--- START ---

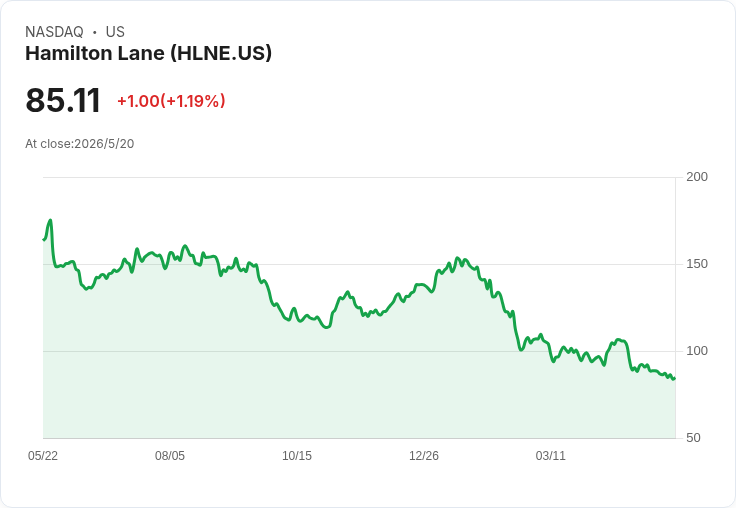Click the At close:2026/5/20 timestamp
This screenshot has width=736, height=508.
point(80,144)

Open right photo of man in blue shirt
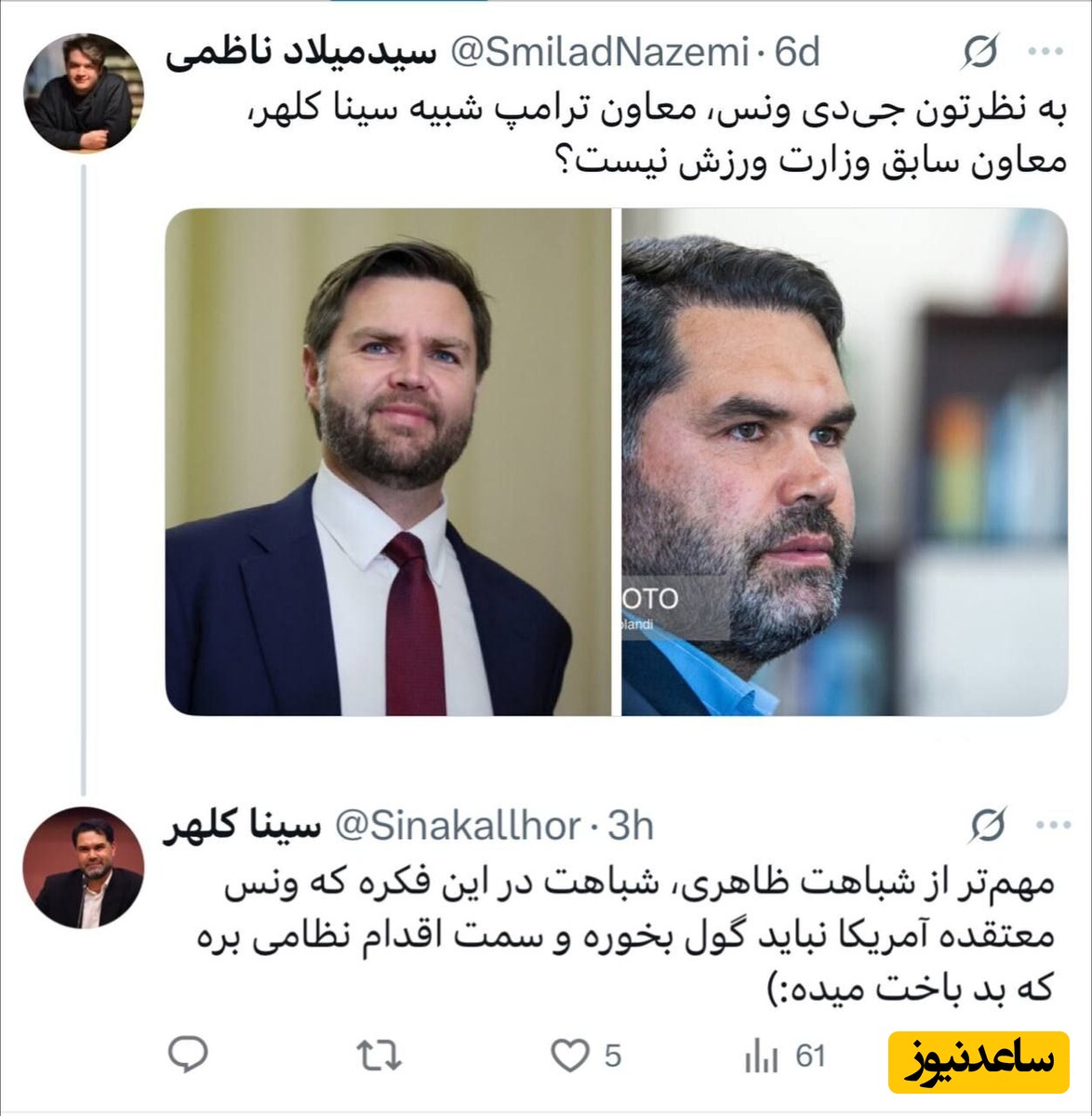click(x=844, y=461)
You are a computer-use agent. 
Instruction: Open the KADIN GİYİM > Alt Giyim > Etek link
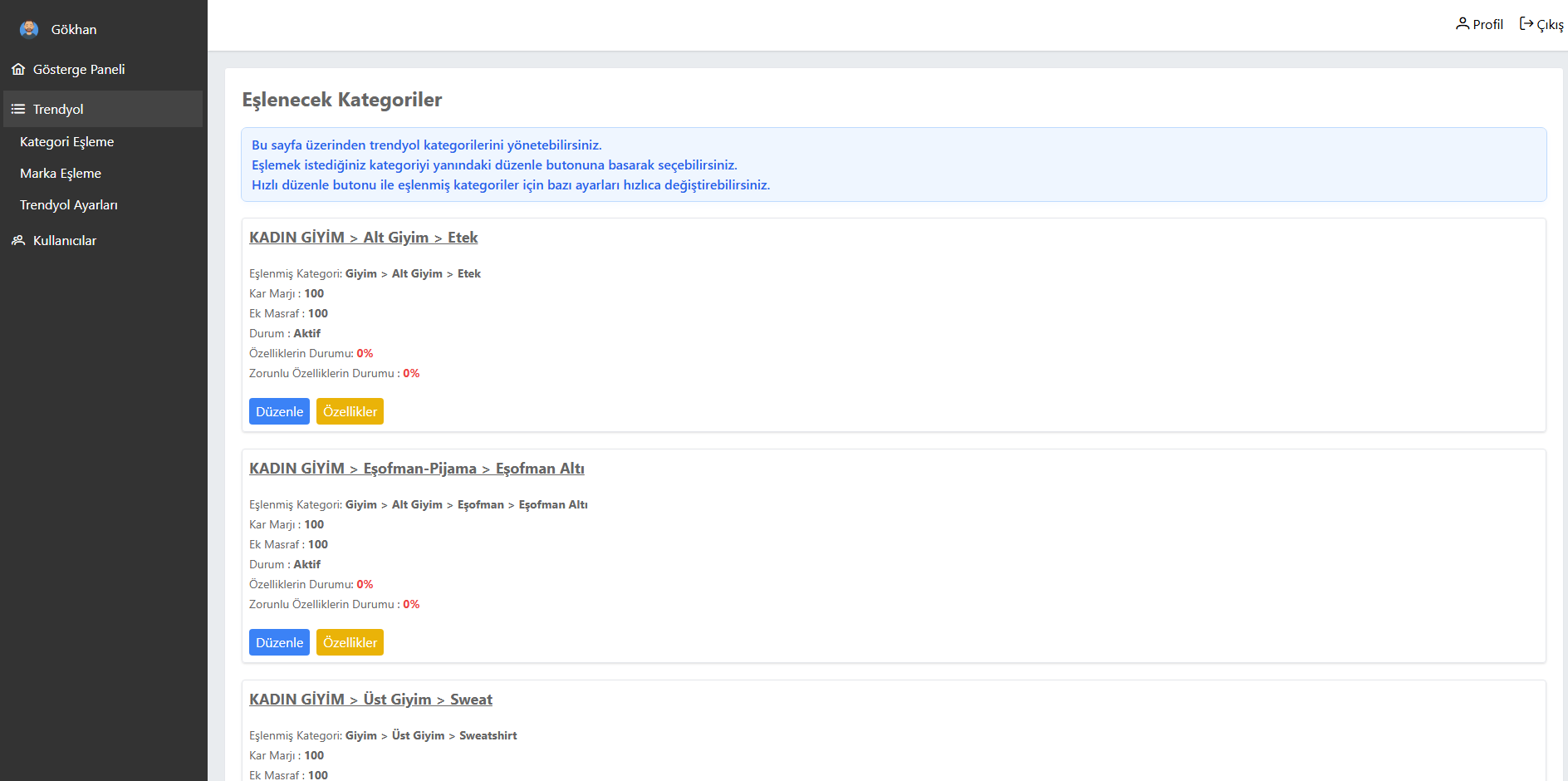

--- END ---

REQUIREMENT:
Once the pictures are set aside, what is needed is the lines from the line with "Open right photo of man in blue shirt" through the end of the data, written out exactly and alone.

YOUR SOLUTION:
Open right photo of man in blue shirt
click(x=844, y=461)
You are a computer-use agent. 
Instruction: Open the KADIN GİYİM > Alt Giyim > Etek link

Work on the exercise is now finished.